The $3,000 accountant fee vs 15 minutes a month: managing your trust DIY
A realistic breakdown of what you pay for, and what you can automate yourself.
Bottom line: Most trust “compliance fees” are for data clean-up, basic categorisation, and year-end resolutions. If your records are clean all year, you can cut the cost dramatically and still remain compliant. Use the tax minimisation simulator to confirm the trust benefit before you commit.
You remain legally responsible as trustee. DIY is viable when your records are tidy and your structure is straightforward.

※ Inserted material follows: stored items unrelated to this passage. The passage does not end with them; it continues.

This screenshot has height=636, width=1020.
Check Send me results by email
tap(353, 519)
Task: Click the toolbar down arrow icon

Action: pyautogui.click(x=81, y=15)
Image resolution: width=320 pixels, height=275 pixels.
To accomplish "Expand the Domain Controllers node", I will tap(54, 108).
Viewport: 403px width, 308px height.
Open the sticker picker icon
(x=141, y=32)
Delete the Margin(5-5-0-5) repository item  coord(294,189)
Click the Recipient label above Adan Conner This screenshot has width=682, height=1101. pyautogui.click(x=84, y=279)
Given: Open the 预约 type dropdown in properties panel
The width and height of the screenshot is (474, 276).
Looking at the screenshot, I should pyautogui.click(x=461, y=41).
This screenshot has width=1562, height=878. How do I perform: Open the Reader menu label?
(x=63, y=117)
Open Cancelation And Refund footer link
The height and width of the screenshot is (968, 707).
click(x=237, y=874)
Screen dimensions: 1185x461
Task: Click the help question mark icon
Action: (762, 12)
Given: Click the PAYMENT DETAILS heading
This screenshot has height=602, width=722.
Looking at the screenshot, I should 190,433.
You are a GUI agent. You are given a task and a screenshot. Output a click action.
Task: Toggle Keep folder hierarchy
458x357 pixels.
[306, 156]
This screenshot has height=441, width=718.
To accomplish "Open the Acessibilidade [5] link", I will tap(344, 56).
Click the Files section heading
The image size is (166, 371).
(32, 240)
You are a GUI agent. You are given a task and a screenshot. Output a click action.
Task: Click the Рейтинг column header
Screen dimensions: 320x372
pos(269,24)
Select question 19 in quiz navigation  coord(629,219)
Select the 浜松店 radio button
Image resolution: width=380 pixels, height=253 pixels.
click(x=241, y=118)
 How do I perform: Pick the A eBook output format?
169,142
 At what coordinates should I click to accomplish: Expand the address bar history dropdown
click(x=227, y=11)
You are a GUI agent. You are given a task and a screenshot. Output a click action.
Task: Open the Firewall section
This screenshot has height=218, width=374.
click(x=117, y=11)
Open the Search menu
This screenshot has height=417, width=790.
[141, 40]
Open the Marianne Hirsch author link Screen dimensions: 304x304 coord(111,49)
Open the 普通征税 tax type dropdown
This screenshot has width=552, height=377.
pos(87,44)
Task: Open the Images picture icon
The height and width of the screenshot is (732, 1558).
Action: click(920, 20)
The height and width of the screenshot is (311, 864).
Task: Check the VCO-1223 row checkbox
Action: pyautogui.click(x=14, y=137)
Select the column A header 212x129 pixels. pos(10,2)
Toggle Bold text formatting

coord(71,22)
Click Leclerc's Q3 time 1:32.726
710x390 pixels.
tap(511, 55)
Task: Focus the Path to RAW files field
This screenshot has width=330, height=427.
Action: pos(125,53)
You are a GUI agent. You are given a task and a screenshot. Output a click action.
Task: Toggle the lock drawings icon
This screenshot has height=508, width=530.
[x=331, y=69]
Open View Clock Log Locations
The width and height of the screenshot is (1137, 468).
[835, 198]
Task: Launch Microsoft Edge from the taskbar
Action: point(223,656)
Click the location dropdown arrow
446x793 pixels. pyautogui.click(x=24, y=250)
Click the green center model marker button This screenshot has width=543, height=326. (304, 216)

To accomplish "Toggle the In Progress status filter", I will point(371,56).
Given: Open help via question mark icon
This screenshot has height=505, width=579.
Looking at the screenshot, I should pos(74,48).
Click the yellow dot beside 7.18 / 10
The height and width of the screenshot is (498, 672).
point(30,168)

What the $3,000 typically pays for
- Data clean-up: Fixing uncategorised bank feeds and missing descriptions.
- Year-end resolutions: Drafting trustee resolutions and beneficiary statements.
- Tax return preparation: Summarising income, deductions, and distributions.
- Basic compliance: Ensuring the right forms are lodged on time.
The 15-minute monthly workflow
DIY trust management is mostly a habit. This workflow keeps you compliant without the year-end scramble:
- Import bank feeds: Keep transactions current.
- Categorise monthly: Tag income, expenses, and distributions.
- Review distributions: Check who receives income and why.
- Store supporting notes: Keep a short audit trail.
What you should still get professional help with
- Trust deed changes or appointor updates.
- Complex beneficiary arrangements.
- Division 7A or related-party loans.
- Unusual asset sales or restructures.
DIY cost-benefit check
If your trust saves you $5,000 in tax and costs $3,000 to run, the benefit is small. If you reduce the fee to $1,000 by keeping records clean, the trust becomes meaningfully positive.
Run your numbers with the tax minimisation simulator and compare outcomes.
Frequently asked questions
Yes, if you are confident and your trust is straightforward. Many trustees still use an accountant for lodgement but keep records DIY.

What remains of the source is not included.